So when birthday time came around she chose to stick to a small ice-skating party. She duly wrote out the invitations and Fay*, her diligent mother, started placing them in fellow classmates’ pigeonholes. “What are you doing?” hissed a fellow mommy one early summer morning when she spied Fay scanning the holes for names. “Oh, I’m handing out invitations for my daughter’s birthday party.” “If you are not inviting the whole class, don’t ever put the invitations in the holes – the non-invited children will feel left out.” Shrugging her shoulders and doing as she was told, Fay gave the pile to Ruby to slip surreptitiously under sweaters or into satchels.
You’ll find that there’s handing-out-invitations to a party protocol at every school – best you know what yours is if your child is going to crack the nod next round.
Stay in or Outsource
There are a number of advantages to staying at home. Once they are a bit older, children learn to be hosts, to show guests where the bathroom is, to check they have had some cake and that they don’t leave without their party pack – valuable skills for anyone to master. There are more practical aspects to consider, such as the size of your home and the weather.
Seasons often dictate the party venue and the size of your home is also a factor. While a cosy slumber party for a 10-year-old might work in your two-bedroom townhouse, 10 toddlers going hell for leather on a sugar high will have you wishing you had hired a venue!
Too Many Parties, Too Little Time
I recently attended a one-year-old’s party and happened across a fraught-looking mother who was spending her precious Saturday at five different birthday parties. From sunup to sundown she was driving her five-year-old from party to party, making small talk with other bored parents, watching the clock, watching children, collecting the party packs and moving on. Not the way to spend a weekend and not the way to teach your children how to spend one either.
While five parties on one day might not be the norm, a party every second weekend certainly is. I recently heard of a father arriving at a party with child in tow and retreating to the lounge to read his book – a sane move after a hard week’s work, even though the other parents thought it a bit anti-social and against party protocol.
The Art of Giving
I go in search of expert advice – the professional party organisers. How much is one expected to spend on a gift, I ask. I am relieved to hear that the figure is wide-ranging – anything upward of about R59 and short of R250, with the norm being about R90. That said, I know many a parent who lives in fear of gifts. Beth, whose daughter turns four this year, is having a big party with about 25 children. “I don’t know what I’ll do with all the presents!” she tells me. “There often just isn’t the space to house a mountain of stuff.” This is something to keep in mind when shopping for gifts.
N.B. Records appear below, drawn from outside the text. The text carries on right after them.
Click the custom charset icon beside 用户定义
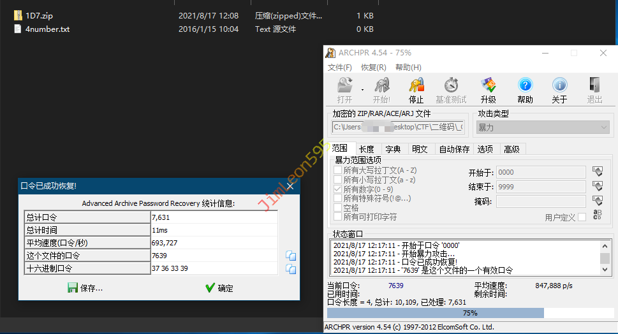pyautogui.click(x=598, y=215)
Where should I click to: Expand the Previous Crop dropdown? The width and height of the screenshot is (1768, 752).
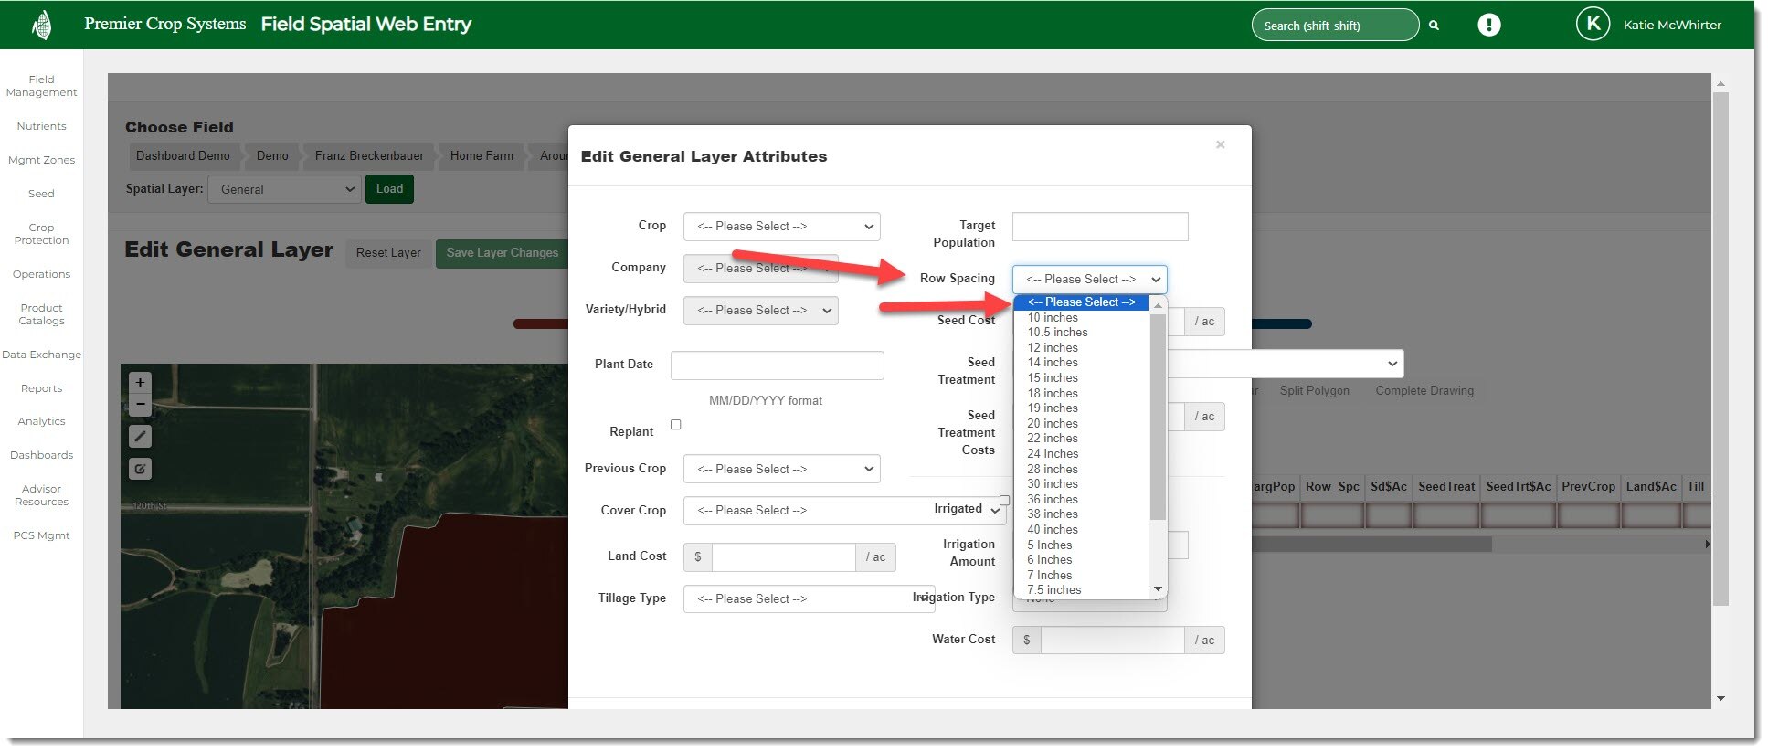click(x=781, y=470)
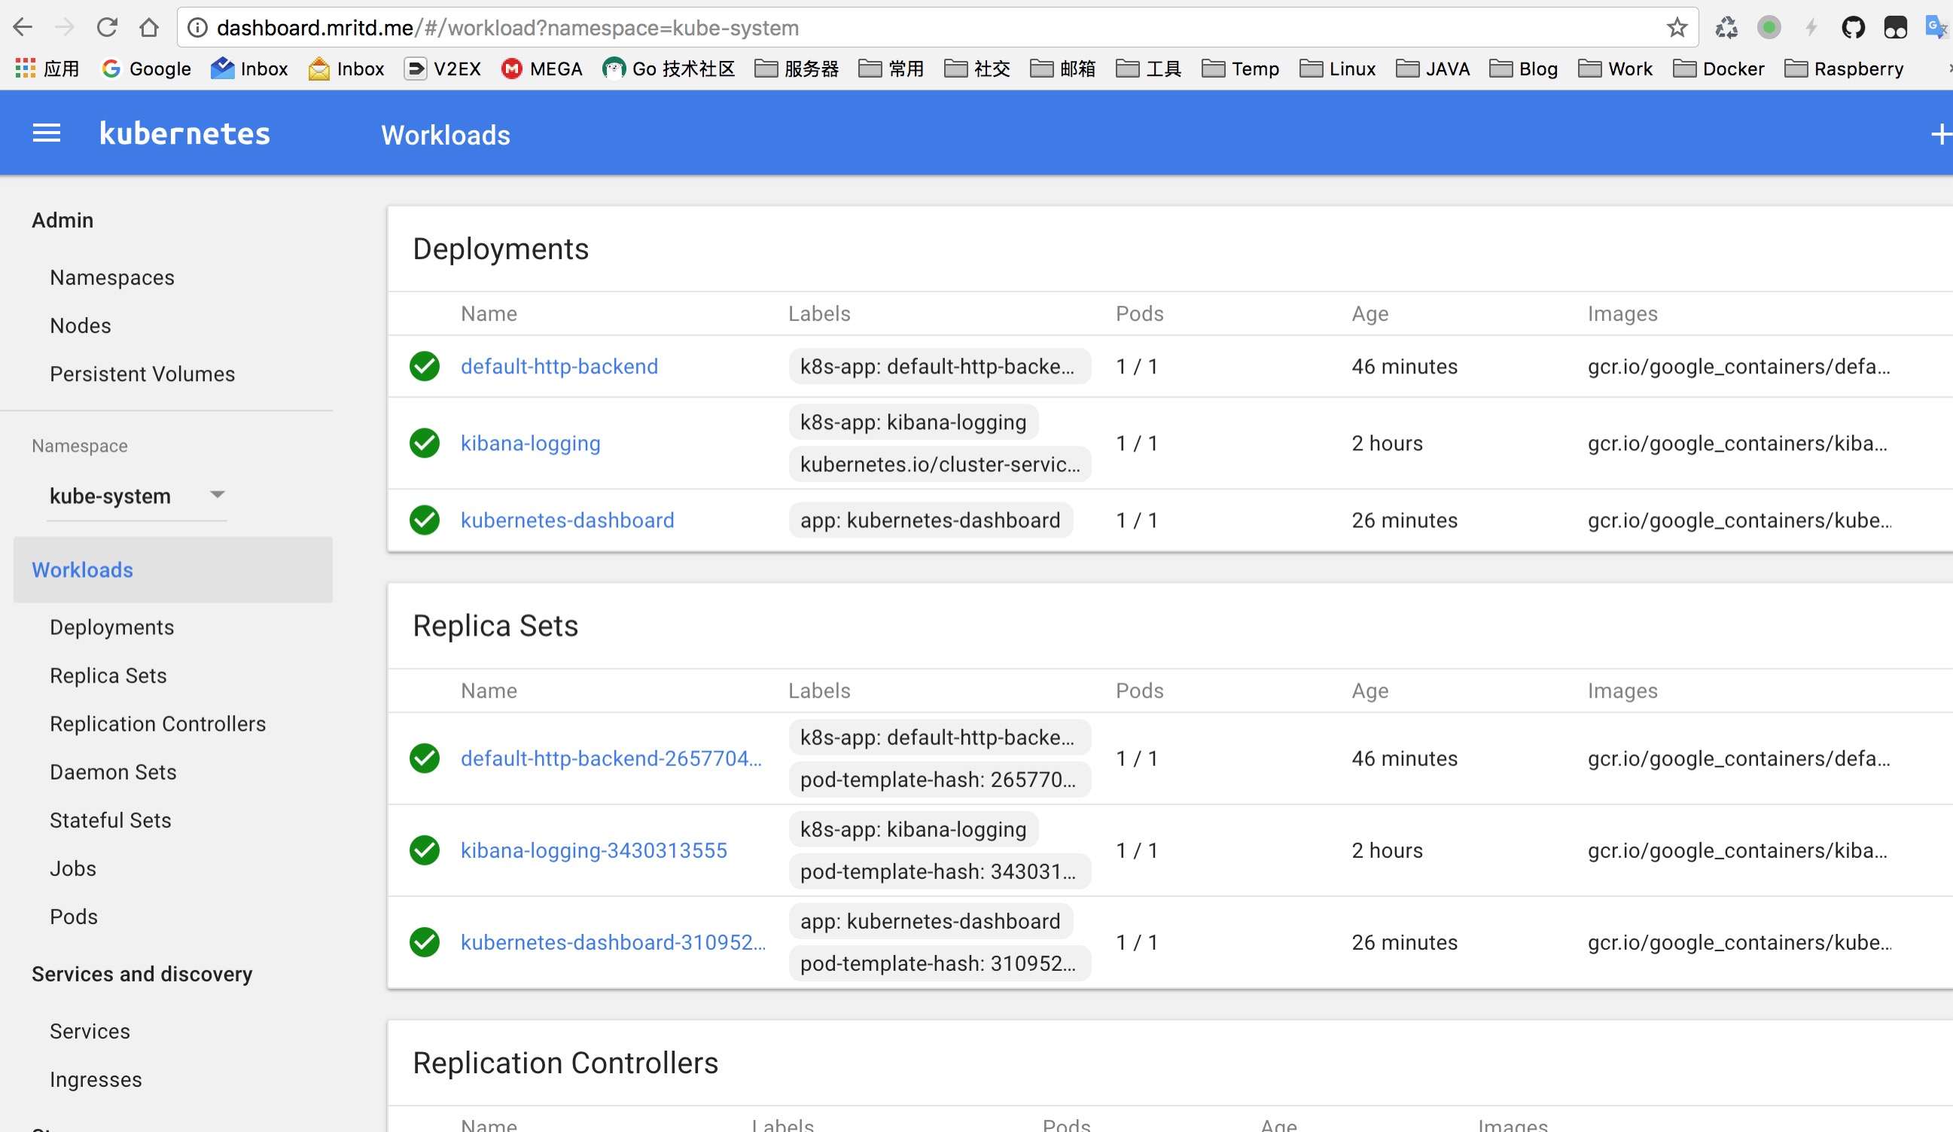Image resolution: width=1953 pixels, height=1132 pixels.
Task: Select Daemon Sets in the sidebar
Action: pyautogui.click(x=113, y=771)
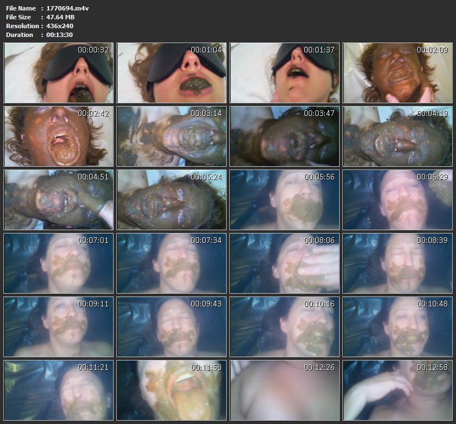Viewport: 456px width, 424px height.
Task: Click the file name 1770694.m4v text
Action: (68, 8)
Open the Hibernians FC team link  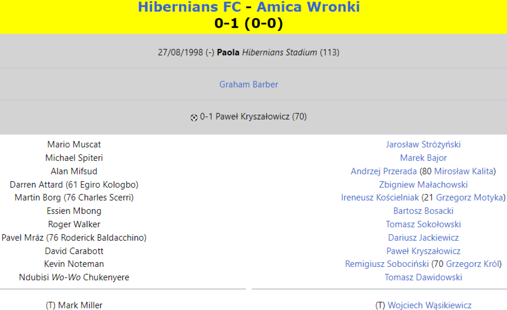pos(189,7)
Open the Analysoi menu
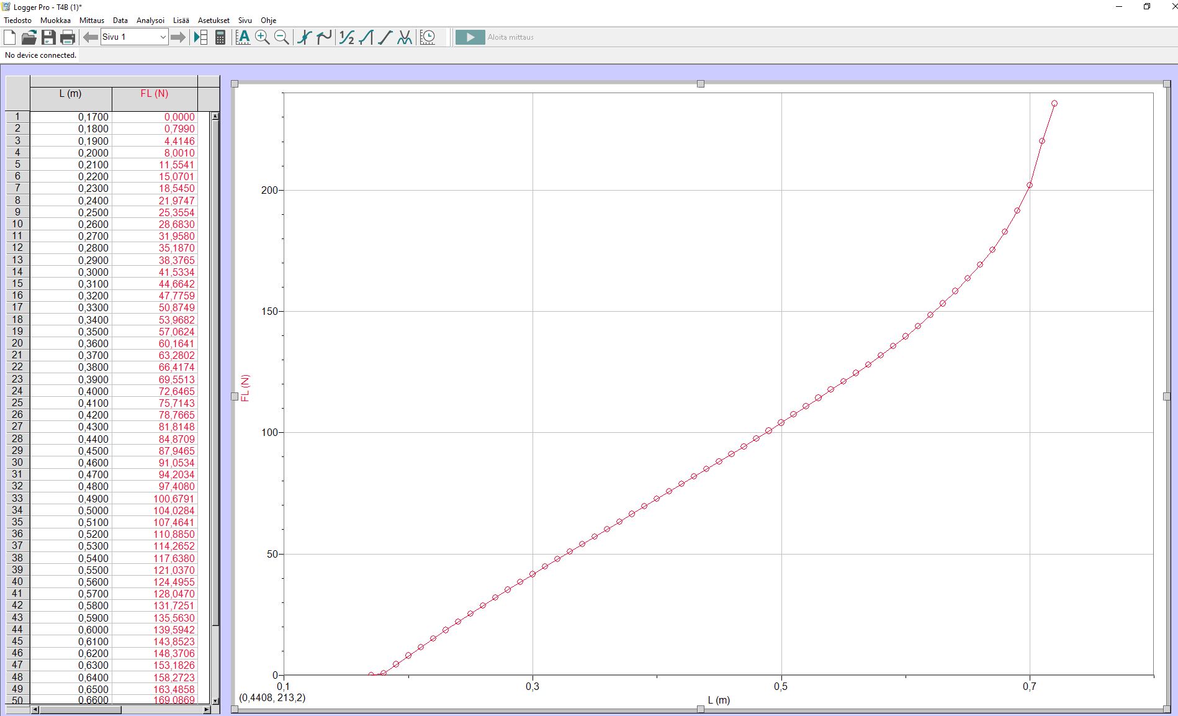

When I think back to my favourite present as a child, a Parker pen with my name engraved on the side from my best friend Margit, comes up tops. I ask other parents for their favourites and the list includes a Hello Kitty writing set, Tinkerbell make-up and cut-out paper dolls. Guys seem to remember Dinky cars bringing great pleasure or extra Lego pieces to add to a treasured collection.
Themes and Party Packs
And what to do on the day? I ask the pros and am told that children actually want pretty much the same thing: sweets, chips, dress-up games and making things. Then there are the party packs. Here, I am told that packets of sweets and toy trinkets are a thing of the past. Instead party packs now contain things like crafts and paints, dress-up sets, cowboy hats or tea cups and cupcakes along with make-your-own cupcake kits.
Overcatering is silly, a professional party person tells me. She suggests, instead, that you do special things that children remember and leave out the nonsense. She suggest things like candyfloss and popcorn, fizzers, lollypops and flings and maybe even candy apples. Include some sausage rolls, veggie sticks and other savoury snacks for those not keen on sweet treats or diabetics.
And what of the parents? Tea, coffee and a few snacks is considered normal. If there is a weekend game on, invite other parents to bring some meat for the braai. You can also stash some some beers and wine in the fridge for your guests.